TASK MATERIAL section start

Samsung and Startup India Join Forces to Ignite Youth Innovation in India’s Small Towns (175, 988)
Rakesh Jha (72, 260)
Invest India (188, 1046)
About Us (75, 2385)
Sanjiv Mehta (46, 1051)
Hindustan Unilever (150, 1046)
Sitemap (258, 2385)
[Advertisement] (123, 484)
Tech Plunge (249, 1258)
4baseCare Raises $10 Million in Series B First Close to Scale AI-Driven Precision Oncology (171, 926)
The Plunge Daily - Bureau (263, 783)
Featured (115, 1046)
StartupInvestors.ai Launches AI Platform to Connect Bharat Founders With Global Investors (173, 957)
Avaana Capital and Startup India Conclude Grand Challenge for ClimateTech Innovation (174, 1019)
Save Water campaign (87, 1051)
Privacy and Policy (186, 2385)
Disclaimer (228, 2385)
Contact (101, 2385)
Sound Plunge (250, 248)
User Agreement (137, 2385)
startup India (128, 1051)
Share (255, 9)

TASK MATERIAL section end

_YOUR GOAL_:
Write out exactly the lines from the line containing "Save Water campaign (87, 1051)" to the end of the listing above, both included, and nothing else.

_RESPONSE AREA_:
Save Water campaign (87, 1051)
Privacy and Policy (186, 2385)
Disclaimer (228, 2385)
Contact (101, 2385)
Sound Plunge (250, 248)
User Agreement (137, 2385)
startup India (128, 1051)
Share (255, 9)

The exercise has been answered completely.